The ASX has closed lower and Facebook is to blame after poor earnings from its US parent company cast negativity across world markets.
Australian technology shares fell five per cent on Thursday in the fallout from Meta’s slide in fourth-quarter profit, which was caused by soaring expenses.
Some ASX technology giants had heavier falls than the average.
Afterpay owner Block plummeted by nine per cent to $145.80.
Shipping software vendor WiseTech Global lost nearly eight per cent to $42.59.
US earnings season is well under way and another tech giant, Amazon, is due to report earnings to Wall Street this week.
Investors in other ASX share categories need not be too worried, however. Most categories in the latest session fell less than one per cent.
Materials shares seemed immune to the Wall Street influence. They rose one per cent.
BHP and Fortescue Metals each gained three per cent and Rio Tinto rose two per cent after higher iron ore prices.
The benchmark S&P/ASX200 index closed down 9.7 points, or 0.14 per cent, to 7078 points.
The All Ordinaries index closed lower by 25 points, or 0.34 per cent, to 7374.6 points.
Debate about when central banks will raise interest rates in the pandemic recovery will continue in the next 24 hours when the Bank of England and European Central Bank meet.
Both regions have surging inflation caused by economic stimulus. Analysts have tipped the Bank of England as the more likely of the two to lift rates.
In Australia, the Reserve Bank on Friday will give a detailed forecast for the economy and interest rates in its quarterly monetary policy statement.
The bank kept rates at a record low 0.1 per cent on Tuesday and rejected the idea that a rate rise was coming soon.
On the ASX, Westpac revealed first-quarter earnings were higher by one per cent after strong contributions from treasury and markets divisions.
Net profit was up 80 per cent, compared with the quarterly average of the second half of the past financial year.
Westpac was best of the major banks and higher by two per cent to $21.07.
Crop and seed protection provider Nufarm soared after revealing first-quarter sales were up 36 per cent thanks to good weather and strong demand.

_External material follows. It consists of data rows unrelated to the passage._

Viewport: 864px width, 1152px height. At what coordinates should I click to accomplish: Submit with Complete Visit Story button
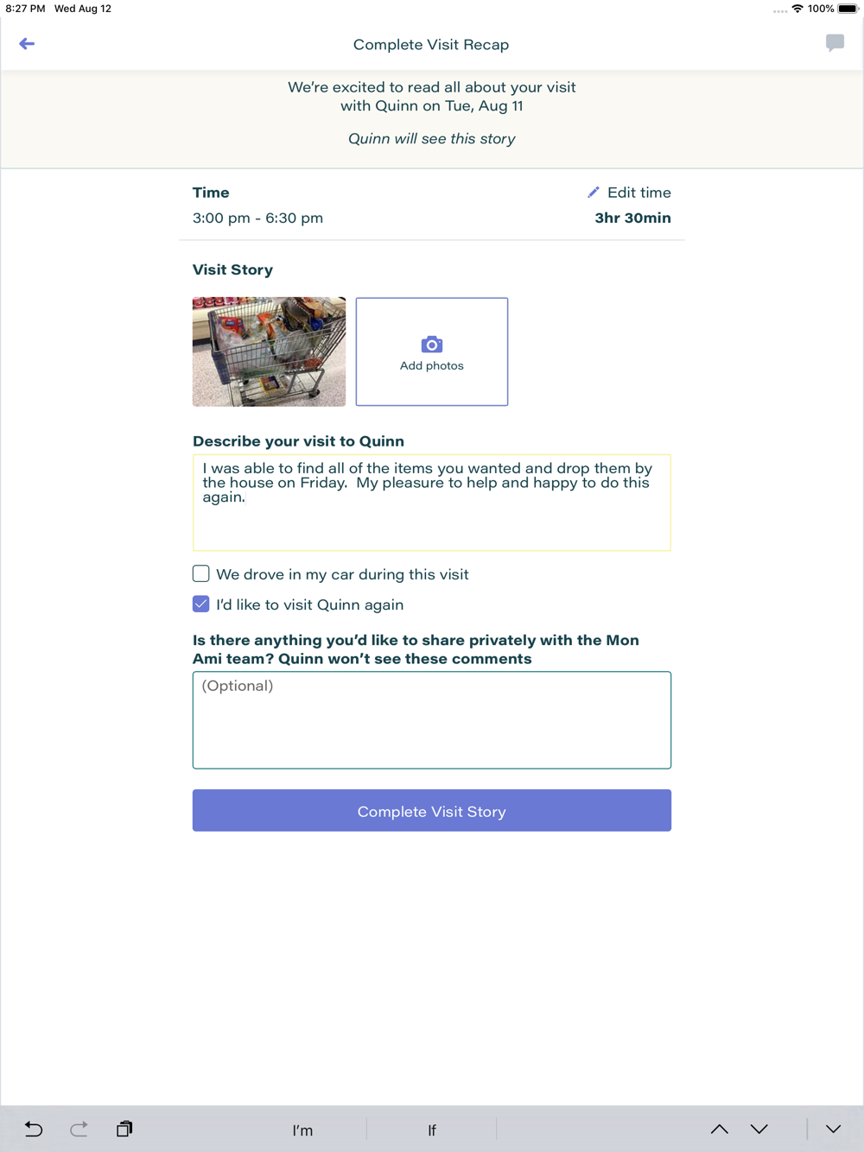tap(432, 811)
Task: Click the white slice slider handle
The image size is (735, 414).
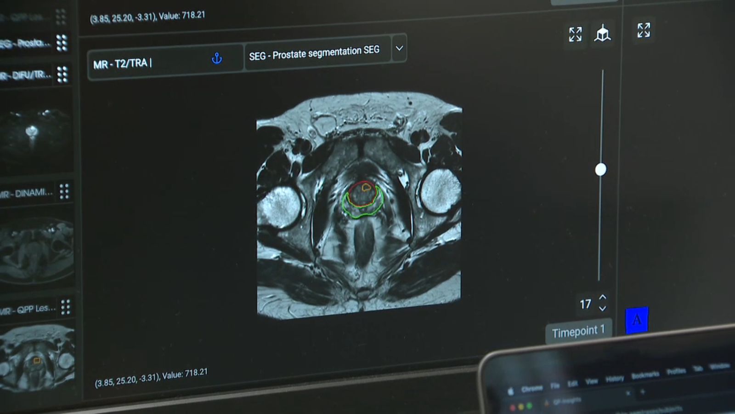Action: click(x=600, y=170)
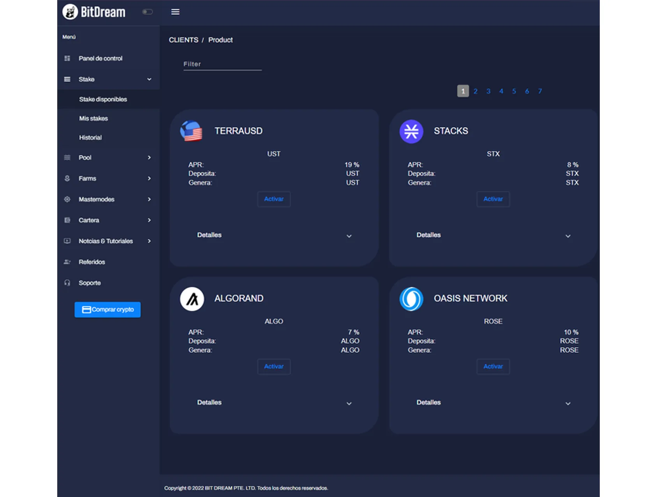
Task: Open the hamburger menu icon
Action: coord(175,12)
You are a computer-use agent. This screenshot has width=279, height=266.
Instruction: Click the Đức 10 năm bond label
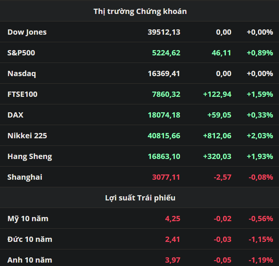(30, 239)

Sales have been strong enough to offset higher costs, and the company said full-year earnings were expected to be higher.
Nufarm was up 20 per cent to $5.59.
Sydney Airport investors have voted for a $23.6 billion takeover bid from a consortium of investors.
Airport investors other than UniSuper would receive $8.75 per security if the proposal goes ahead. UniSuper, which owns 15 per cent of the airport, will retain its stake under a new ownership.
Sydney Airport was up 0.23 per cent to $8.72.
Furniture trader Nick Scali had a drop in first-half earnings and its payout for investors.
The company had to temporarily close about half its stores due to the coronavirus and net profit was down six per cent.
Sales orders this half are up 31 per cent on the previous year.
Nick Scali was up almost one per cent to $14.54.
The Aussie dollar was buying 71.22 US cents at 1717 AEDT, lower from 71.37 US cents at Wednesday’s close.
ON THE ASX
* The benchmark S&P/ASX200 index closed down 9.7 points, or 0.14 per cent, to 7078 points on Thursday.
* The All Ordinaries index closed lower by 25 points, or 0.34 per cent, to 7374.6 points.
* At 1717 AEDT, the SPI200 futures index was down nine points, or 0.13 per cent, at 6969 points.
One Australian dollar buys:
* 71.22 US cents, from 71.37 cents on Wednesday
* 81.57 Japanese yen, from 81.88 yen
* 63.04 Euro cents, from 63.31 cents
* 52.56 British pence, from 52.77 pence
* 107.56 NZ cents, from 107.53 cents.